For many applications, backup power systems protect a company’s business investment. During periods of utility power loss, these systems secure ongoing revenue, retain customers, prevent product and information loss, and maintain a safe and secure environment. For hospitals, however, the impact of the emergency power system is literally ‘life and death’. During natural disasters, the emergency power system must allow the hospital to defend-in-place for multiple days until help can arrive. For these reasons, the design of hospital emergency power systems gets significant attention within codes and standards, as well the design community.
The essential power system in a hospital is comprised of multiple code-specific circuits connected back to a common generator system. The essential power system is comprised of emergency loads for life safety and critical load support.
Both life safety and critical circuits are classed as emergency systems, requiring power to be restored within 10 seconds, but for hospitals (assuming over 150 kVA) these circuits are separated onto different transfer switches.
The essential power system also includes essential equipment circuit(s), consisting of medical imaging, building systems for heating, air handlers, exhaust fans, smoke control and stair pressurization. These circuits are separated onto their own transfer switches and are required to transfer at appropriate time-lag intervals.
Additionally, many hospitals have non-essential equipment circuits that are classified as NEC 702 optional standby loads. One of the most common examples of this load type is building cooling which is often deemed necessary for hospital sustainability in many parts of the country. Many system designers include 60% of the chiller capacity onto the generator system.
In reviewing NEC 517, items like stair pressurization that are normally part of the emergency system are reallocated to the equipment circuit, and NEC 517.26 specifically claims the ability to amend NEC 700 emergency requirements. As a result, the requirements for emergency system sizing, selective coordination, and separation of circuits are all amended and applied differently in healthcare.
Selective coordination is the process of selecting and locating overcurrent protective devices, so the device closest to the fault trips, minimizing the impact to the entire system. Traditionally, in the first round electrical design, thermal magnetic breakers are utilized.
These breakers typically require a 3:1 ratio between breaker levels to support coordination. As the design progresses, it may be desirable to compress the resulting breaker range from source to load by using electronic LSI breakers. Additionally, these types of breakers have greater control of trip characteristics allowing the steps between breakers to compress to a 2:1 ratio.

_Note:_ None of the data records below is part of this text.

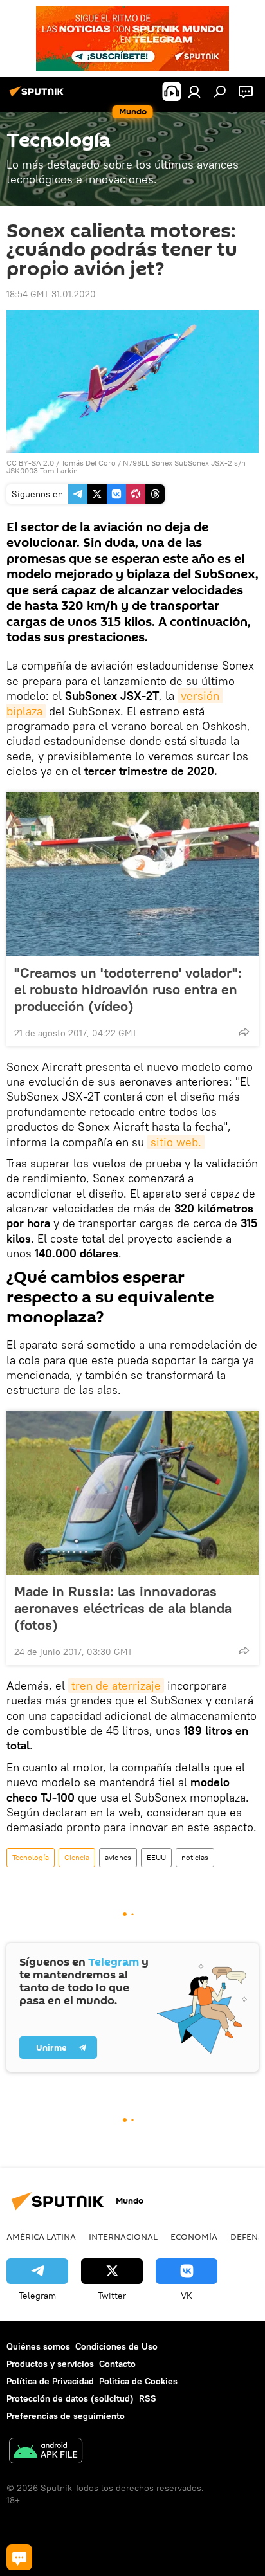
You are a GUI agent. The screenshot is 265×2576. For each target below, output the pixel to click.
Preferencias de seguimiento (65, 2416)
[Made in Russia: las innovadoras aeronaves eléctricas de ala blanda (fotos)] (132, 1493)
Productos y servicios (50, 2364)
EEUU (156, 1857)
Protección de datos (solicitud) (70, 2398)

Compressing the breaker range helps align the size of the generator breaker with the size of the first level of feeder breakers. For example, if a 1000kW generator has a 1600 electronic trip breaker, the largest equipment circuit feeder has the potential to be limited to 800 amps. To accommodate this constraint, most hospital projects result in multiple transfer switches per load type, creating the load separation needed to support selective coordination.
Selective coordination has been a much-debated topic since its implementation onto emergency systems and legally required standby in the 2005 NEC. The division and disagreement created through the NEC 700 & 701 adoption continues, and healthcare system designers and code committee members continue to push back on the tight requirements for selective coordination. Recent updates, including NFPA 99 188.8.131.52.2.1 and NEC 517.30(G), now allow healthcare design engineers the flexibility to not selectively coordinate below .1 seconds. These are more relaxed than those required in NEC 700 & 701 which requires coordination in a thermal magnetic breakers instantaneous range (typically to .01 sec).
The move to reduce coordination requirements is rationalized through a more holistic view of the electric power system, while balancing the competing protective design needs against potential – albeit less likely – failure modes. ANSI-IEEE 242 (Recommended Practices for Protection and Coordination of Industrial and Commercial Power Systems) summarized it this way:
“In applying protective devices, it is occasionally necessary to compromise between protection and selectivity. While experience may suggest one alternative over another, the preferred approach is to favor protection over selectivity. Which choice is made, however, is dependent on the equipment damage and the effect on the process.”
Putting it in the context of a hospital, bolted 3-phase faults generate the highest level of fault current, but the vast majority of the faults are low level, line to ground shorts. Systems that coordinate the bolted 3-phase fault during the first .1 seconds may actually result in a less safe system (much higher arc flash potential) and be less optimized for the typical electrical failure.